Pain and Chronic Kidney Disease
Chronic Renal Disease
Chronic kidney disease; Pain; Quality of life
© 2015 Elsevier Inc. All rights reserved. There are several studies that evaluate the deleterious impact of pain in patients with CKD. The prevalence of pain has been estimated at approximately 50-70% in patients with advanced CKD. The causes of pain in CKD patients are often unrelated to the renal disease and can be categorized as neuropathic (pain due to nerve damage) or nociceptive (pain due to tissue damage) in nature. There are a variety of validated screening tools available to determine the location, degree, and quality of a patient's pain and any exacerbating or alleviating factors. These tools include, but are not limited to, the McGill Pain Questionnaire, Edmonton Symptom Assessment System, and the Brief Pain Inventory. A thorough evaluation should be undertaken to determine the underlying etiology of a patient's acute or chronic pain syndrome. Management of pain can be divided into non-pharmacologic and pharmacologic options. Non-pharmacologic alternatives should be considered before prescribing chronic pain medications.

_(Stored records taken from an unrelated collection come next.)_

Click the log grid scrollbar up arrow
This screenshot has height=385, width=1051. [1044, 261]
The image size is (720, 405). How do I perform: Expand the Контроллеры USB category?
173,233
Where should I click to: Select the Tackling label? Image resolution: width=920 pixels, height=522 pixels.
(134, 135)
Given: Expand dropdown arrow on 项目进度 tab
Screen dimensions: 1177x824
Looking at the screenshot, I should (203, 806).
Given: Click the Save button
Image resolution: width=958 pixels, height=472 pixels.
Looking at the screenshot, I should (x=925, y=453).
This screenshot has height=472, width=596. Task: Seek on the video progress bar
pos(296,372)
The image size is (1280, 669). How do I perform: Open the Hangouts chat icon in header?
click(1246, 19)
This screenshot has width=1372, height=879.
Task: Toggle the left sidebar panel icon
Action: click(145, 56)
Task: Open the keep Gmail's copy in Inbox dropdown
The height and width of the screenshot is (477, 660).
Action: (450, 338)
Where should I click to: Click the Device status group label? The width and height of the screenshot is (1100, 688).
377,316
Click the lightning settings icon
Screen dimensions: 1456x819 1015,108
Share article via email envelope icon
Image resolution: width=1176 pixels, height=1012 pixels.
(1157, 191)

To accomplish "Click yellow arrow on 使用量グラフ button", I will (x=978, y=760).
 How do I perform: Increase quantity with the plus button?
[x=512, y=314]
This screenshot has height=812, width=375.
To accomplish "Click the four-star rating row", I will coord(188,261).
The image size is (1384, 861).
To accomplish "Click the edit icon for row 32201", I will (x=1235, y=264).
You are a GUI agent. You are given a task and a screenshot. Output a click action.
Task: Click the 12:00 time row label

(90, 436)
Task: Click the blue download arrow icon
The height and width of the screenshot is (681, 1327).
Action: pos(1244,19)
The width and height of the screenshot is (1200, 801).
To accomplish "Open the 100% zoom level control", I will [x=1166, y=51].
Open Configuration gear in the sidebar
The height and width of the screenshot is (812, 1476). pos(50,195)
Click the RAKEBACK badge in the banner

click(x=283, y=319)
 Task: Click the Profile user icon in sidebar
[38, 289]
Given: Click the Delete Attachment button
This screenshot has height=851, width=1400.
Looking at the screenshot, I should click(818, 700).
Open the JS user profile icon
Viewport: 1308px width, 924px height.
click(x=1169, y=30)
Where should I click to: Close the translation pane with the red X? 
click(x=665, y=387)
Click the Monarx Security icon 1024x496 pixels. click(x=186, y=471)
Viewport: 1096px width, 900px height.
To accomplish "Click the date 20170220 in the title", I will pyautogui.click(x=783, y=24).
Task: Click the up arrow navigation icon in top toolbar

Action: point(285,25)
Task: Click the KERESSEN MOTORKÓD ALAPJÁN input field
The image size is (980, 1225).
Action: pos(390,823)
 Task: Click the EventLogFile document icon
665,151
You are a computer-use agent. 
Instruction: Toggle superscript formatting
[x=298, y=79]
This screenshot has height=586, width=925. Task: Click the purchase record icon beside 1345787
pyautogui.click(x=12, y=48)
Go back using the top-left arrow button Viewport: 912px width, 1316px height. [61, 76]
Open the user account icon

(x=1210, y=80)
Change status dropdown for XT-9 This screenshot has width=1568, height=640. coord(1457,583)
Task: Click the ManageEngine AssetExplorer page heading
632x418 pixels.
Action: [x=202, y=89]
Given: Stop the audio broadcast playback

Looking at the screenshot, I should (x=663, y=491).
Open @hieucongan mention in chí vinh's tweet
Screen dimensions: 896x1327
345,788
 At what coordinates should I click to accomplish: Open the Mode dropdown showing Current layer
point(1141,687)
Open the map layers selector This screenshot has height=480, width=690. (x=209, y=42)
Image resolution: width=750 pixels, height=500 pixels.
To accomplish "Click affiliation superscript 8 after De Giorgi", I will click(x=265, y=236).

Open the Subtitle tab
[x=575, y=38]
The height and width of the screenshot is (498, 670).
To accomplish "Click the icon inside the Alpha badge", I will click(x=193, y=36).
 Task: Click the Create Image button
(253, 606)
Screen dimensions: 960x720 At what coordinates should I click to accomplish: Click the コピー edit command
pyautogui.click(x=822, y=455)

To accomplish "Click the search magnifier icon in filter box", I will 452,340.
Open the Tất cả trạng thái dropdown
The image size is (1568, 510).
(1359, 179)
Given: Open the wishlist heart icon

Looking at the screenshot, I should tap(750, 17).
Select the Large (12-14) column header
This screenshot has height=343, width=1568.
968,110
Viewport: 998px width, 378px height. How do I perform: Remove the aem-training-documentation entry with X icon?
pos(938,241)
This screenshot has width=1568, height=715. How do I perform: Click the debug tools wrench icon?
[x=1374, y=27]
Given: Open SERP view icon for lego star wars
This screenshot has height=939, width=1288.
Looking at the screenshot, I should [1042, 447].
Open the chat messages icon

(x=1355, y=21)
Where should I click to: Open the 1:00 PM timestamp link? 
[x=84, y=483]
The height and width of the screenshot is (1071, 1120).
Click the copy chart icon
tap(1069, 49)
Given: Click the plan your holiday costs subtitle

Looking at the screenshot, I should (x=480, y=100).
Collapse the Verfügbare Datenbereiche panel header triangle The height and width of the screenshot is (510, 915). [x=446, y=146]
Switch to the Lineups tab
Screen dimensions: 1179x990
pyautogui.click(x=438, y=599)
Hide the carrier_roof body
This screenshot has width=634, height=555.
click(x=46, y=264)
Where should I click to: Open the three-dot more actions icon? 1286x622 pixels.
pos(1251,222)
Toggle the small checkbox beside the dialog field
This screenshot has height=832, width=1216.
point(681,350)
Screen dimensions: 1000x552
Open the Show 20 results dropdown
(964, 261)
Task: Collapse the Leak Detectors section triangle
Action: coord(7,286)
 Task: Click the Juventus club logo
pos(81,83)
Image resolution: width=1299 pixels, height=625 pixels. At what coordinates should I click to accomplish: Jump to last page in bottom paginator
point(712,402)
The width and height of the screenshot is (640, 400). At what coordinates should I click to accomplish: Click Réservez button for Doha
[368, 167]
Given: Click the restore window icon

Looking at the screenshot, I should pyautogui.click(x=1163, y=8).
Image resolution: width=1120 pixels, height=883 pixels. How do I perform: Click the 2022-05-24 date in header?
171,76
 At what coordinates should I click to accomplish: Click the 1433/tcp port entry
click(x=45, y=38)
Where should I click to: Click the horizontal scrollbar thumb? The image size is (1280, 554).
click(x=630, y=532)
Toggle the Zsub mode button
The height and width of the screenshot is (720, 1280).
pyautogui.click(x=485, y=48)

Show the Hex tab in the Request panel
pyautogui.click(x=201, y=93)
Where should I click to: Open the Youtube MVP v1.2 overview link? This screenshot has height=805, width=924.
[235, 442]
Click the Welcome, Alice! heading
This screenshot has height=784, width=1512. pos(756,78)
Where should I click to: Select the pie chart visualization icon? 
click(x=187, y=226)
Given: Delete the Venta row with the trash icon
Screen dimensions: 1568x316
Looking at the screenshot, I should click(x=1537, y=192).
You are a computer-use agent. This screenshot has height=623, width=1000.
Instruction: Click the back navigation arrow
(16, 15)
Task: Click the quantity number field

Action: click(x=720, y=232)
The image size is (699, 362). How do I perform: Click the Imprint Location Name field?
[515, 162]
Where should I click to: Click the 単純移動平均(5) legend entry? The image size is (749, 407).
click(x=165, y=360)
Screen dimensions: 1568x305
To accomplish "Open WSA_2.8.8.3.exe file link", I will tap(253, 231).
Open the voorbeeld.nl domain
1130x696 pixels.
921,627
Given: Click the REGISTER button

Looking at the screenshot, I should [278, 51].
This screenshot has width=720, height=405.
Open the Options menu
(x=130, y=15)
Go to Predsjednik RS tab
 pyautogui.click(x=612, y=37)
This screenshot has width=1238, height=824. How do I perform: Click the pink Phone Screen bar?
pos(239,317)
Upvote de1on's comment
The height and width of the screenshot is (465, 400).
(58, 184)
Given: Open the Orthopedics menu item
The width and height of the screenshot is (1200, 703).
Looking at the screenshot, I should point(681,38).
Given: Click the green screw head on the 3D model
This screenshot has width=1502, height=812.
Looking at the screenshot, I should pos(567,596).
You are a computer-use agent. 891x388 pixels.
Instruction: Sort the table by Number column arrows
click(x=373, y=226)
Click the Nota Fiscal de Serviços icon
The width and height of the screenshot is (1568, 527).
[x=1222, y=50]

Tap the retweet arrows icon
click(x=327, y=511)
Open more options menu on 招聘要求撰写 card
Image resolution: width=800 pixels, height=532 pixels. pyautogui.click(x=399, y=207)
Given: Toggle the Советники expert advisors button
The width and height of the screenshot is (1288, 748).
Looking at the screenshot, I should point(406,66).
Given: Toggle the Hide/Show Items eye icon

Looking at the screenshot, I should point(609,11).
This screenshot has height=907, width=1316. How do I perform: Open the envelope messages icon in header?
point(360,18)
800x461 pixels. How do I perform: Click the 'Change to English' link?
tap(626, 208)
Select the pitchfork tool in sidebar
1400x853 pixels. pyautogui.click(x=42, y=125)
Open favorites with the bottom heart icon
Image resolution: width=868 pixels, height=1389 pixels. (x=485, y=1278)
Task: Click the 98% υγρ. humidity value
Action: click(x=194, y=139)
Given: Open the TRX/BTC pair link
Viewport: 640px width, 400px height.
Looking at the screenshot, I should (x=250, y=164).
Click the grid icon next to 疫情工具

Pharmacologic treatment should follow specific guidelines with careful selection of appropriate analgesics and dose reduction for reduced eGFR, as most commonly used pain medications and their metabolites are renally cleared with a higher risk for adverse events in CKD. Opioids should only be used for severe pain refractory to other measures including non-opioid and adjuvant analgesics. Greater provider awareness and a multidisciplinary approach including assessment and management of concurrent psychosocial issues are likely required to adequately address the pain epidemic in CKD.